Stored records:
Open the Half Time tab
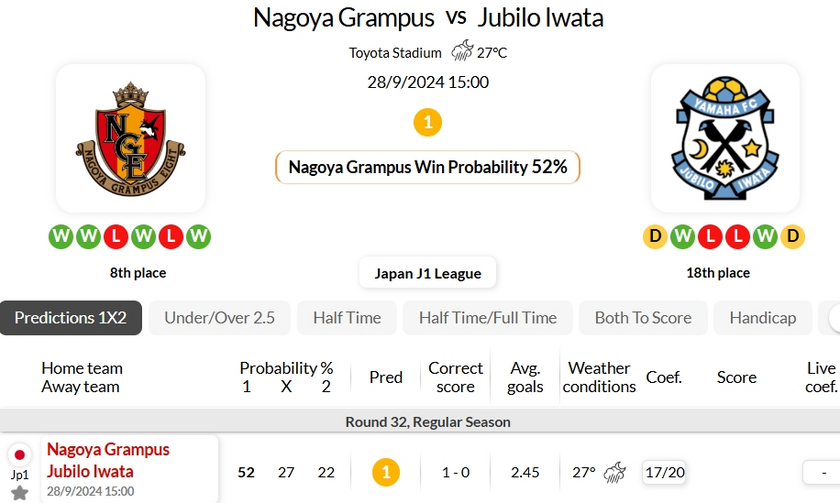The width and height of the screenshot is (840, 503). 347,318
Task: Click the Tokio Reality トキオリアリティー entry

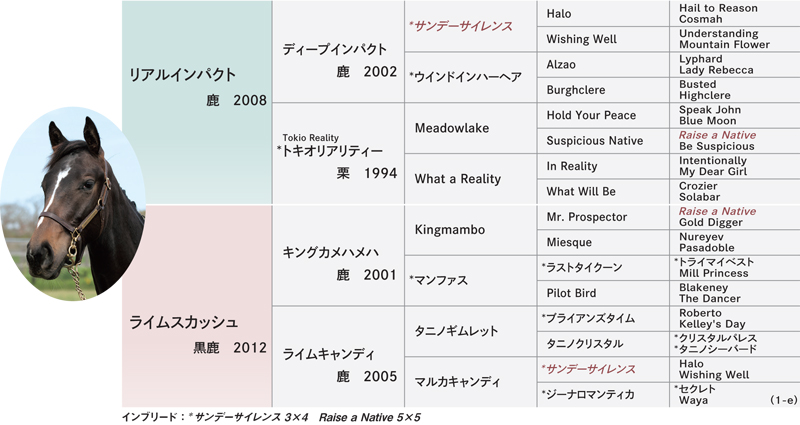Action: (x=338, y=154)
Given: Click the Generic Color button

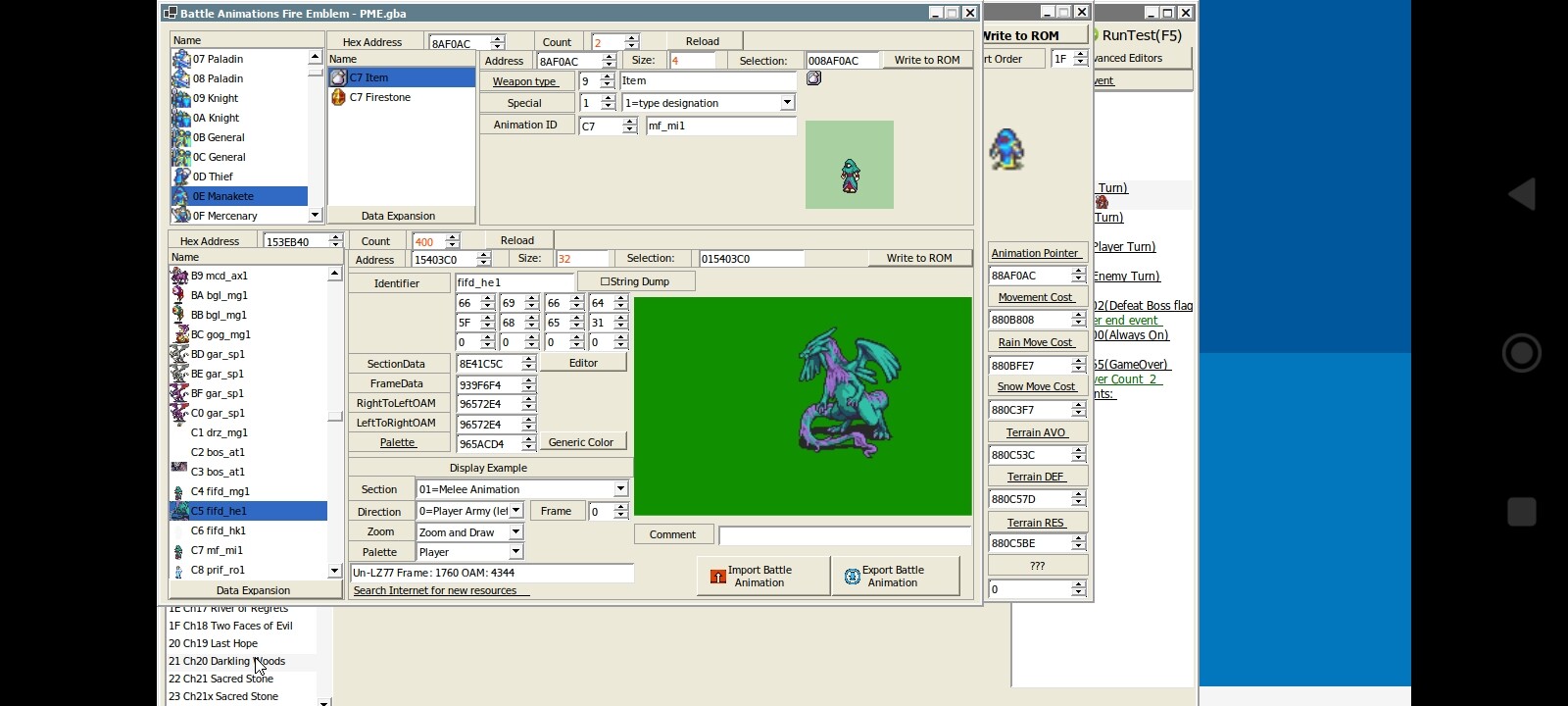Looking at the screenshot, I should (581, 442).
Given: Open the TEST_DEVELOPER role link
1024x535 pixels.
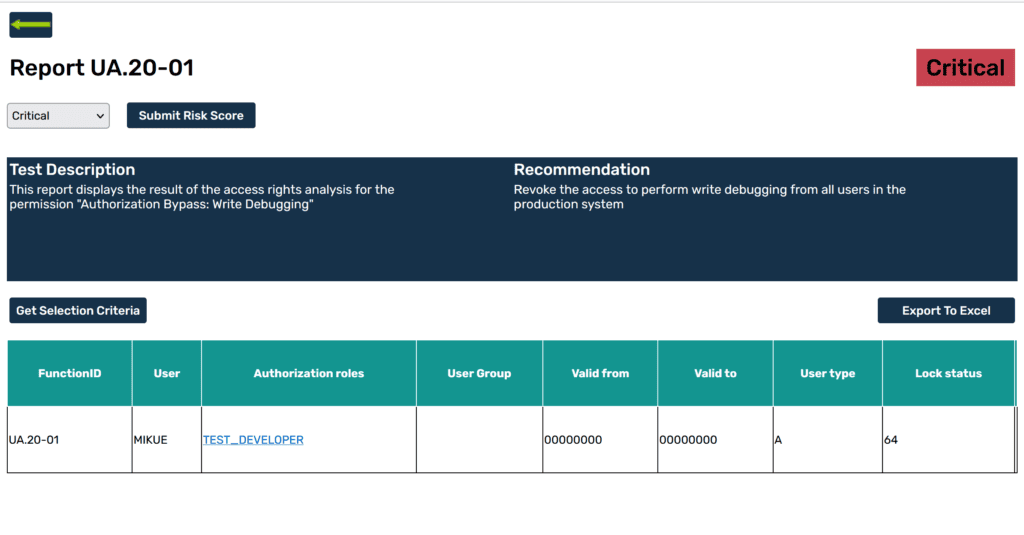Looking at the screenshot, I should coord(253,440).
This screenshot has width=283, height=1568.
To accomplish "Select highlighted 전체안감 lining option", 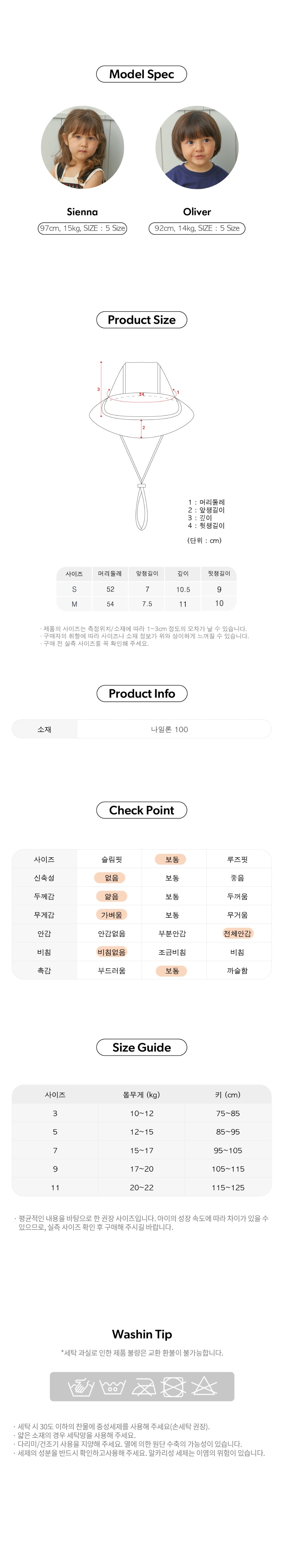I will click(x=237, y=934).
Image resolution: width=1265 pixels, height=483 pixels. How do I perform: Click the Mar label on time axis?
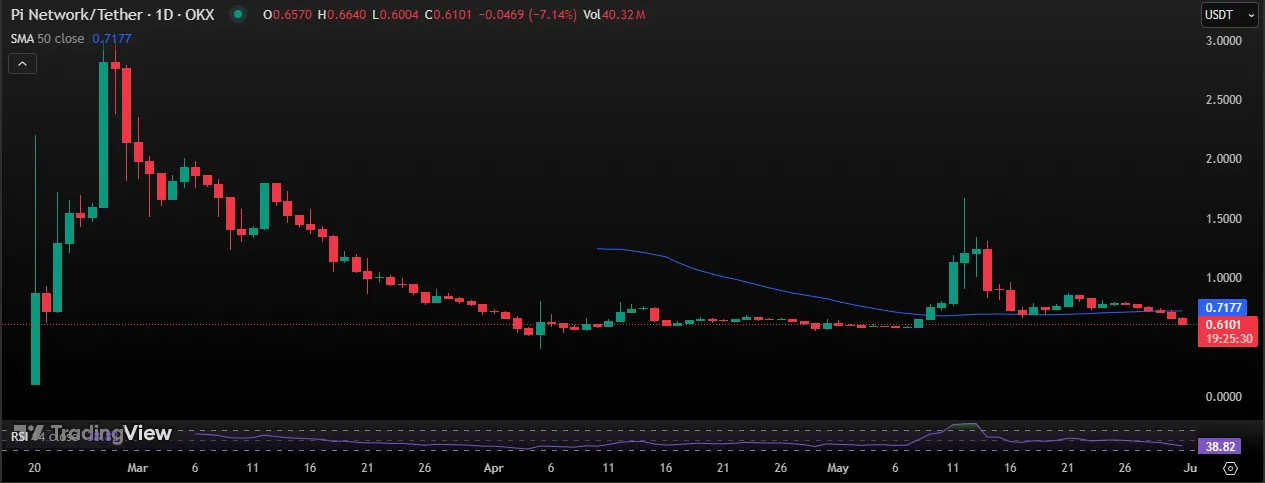tap(139, 467)
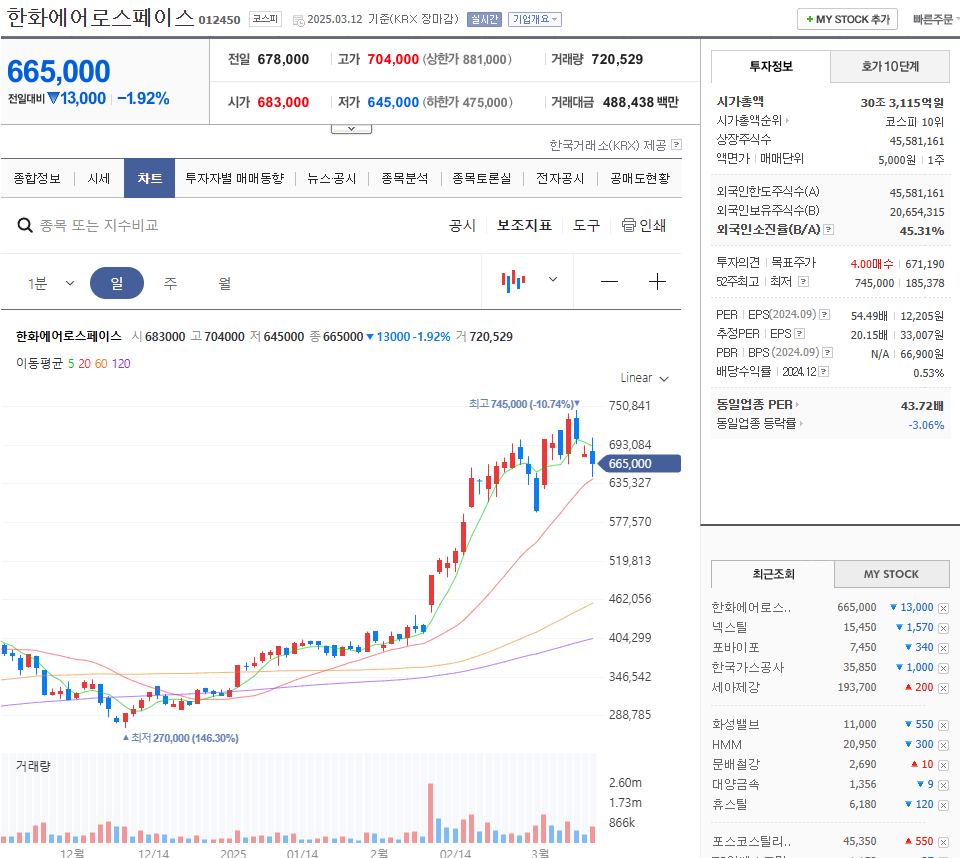Open the 기업개요 dropdown near the top
The image size is (960, 858).
point(535,18)
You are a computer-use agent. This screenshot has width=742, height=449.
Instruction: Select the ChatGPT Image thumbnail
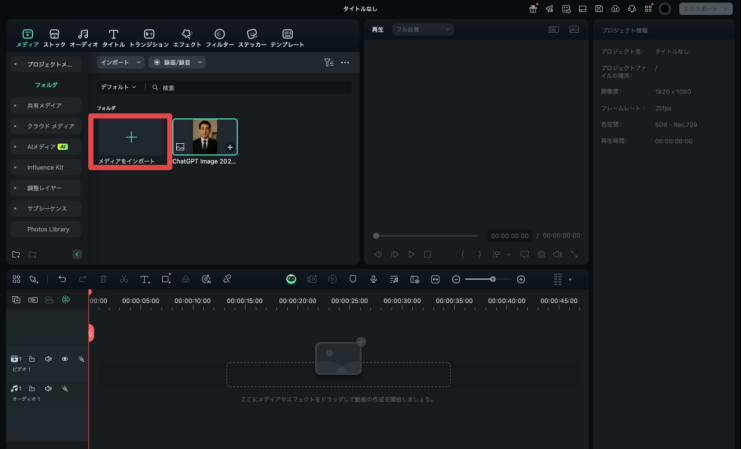[205, 137]
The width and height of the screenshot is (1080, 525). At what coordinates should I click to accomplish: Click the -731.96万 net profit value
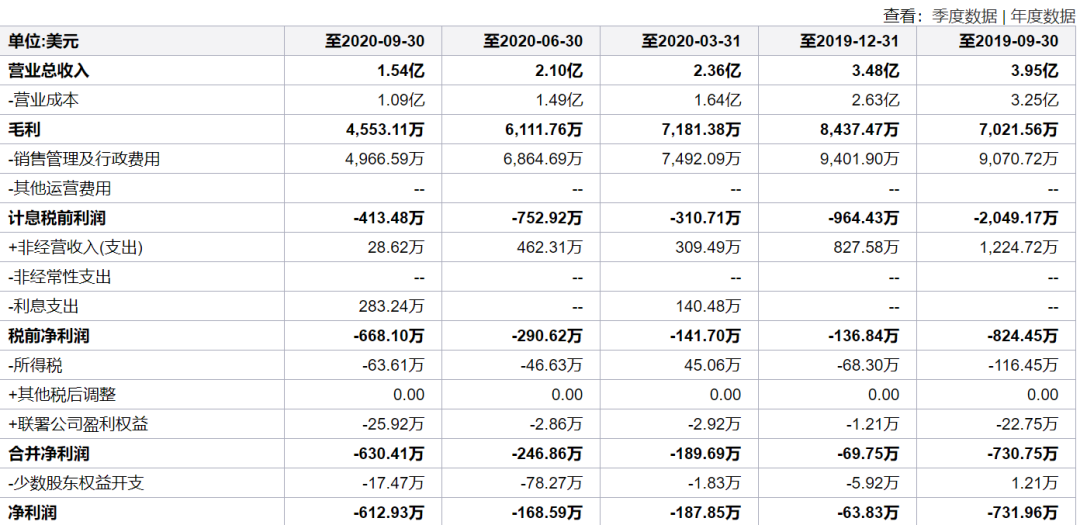click(1022, 512)
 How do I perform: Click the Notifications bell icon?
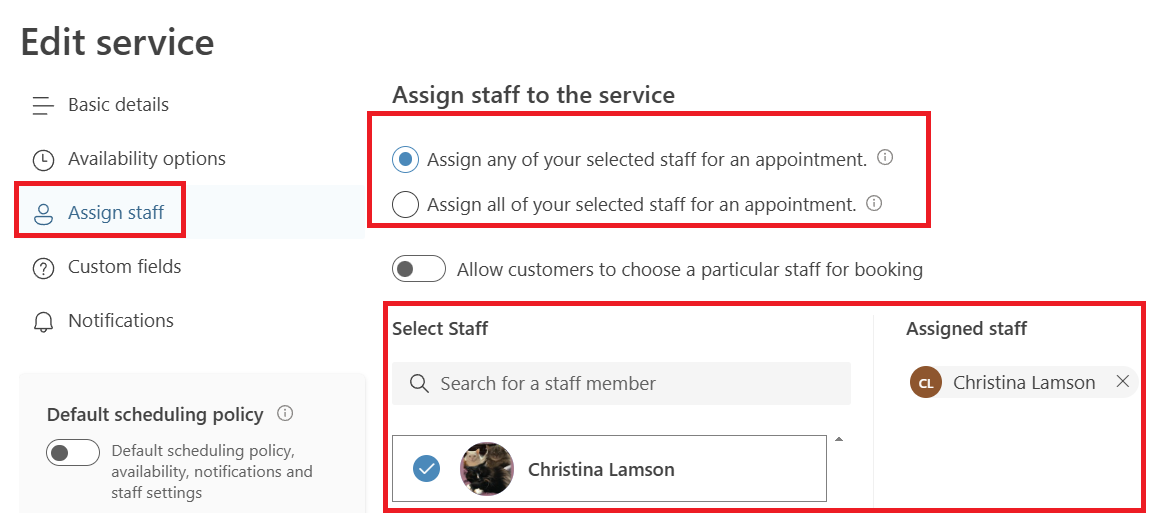[x=43, y=322]
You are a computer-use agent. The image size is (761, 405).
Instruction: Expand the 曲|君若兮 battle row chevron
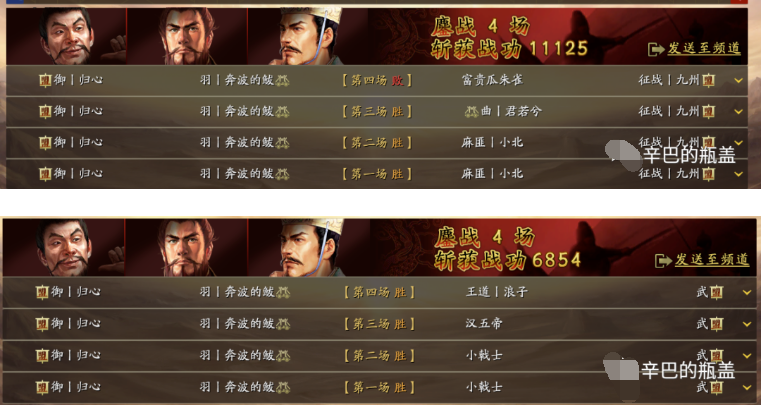point(739,112)
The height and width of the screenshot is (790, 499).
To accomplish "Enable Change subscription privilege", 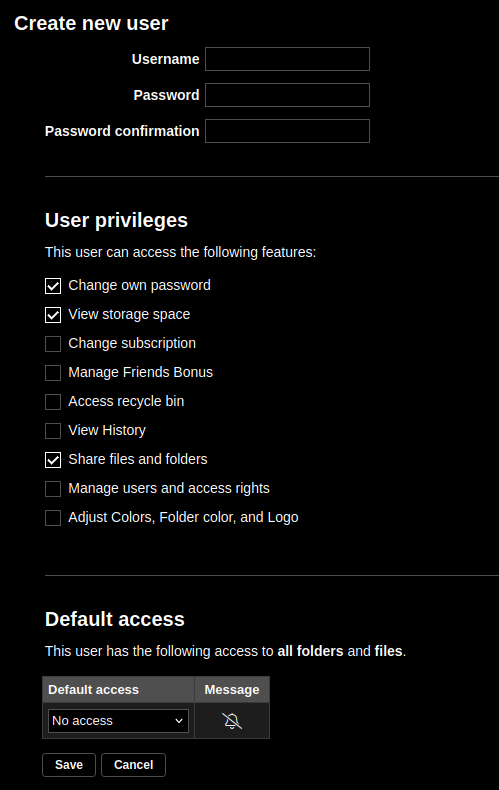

> **Exercise instructions**: Above are the records; please give again, exactly and in full, only the lines that run from the line with "You are a computer-use agent. This" through the line with "You are a computer-use agent. The", with no pictures.

> **Answer box**:
You are a computer-use agent. This screenshot has width=742, height=449.
Instruction: Select the ChatGPT Image thumbnail
[205, 137]
The width and height of the screenshot is (1080, 525). At what coordinates should I click to accomplish: Click the -731.96万 net profit value
click(1022, 512)
 How do I perform: Click the Notifications bell icon?
[x=43, y=322]
You are a computer-use agent. The image size is (761, 405).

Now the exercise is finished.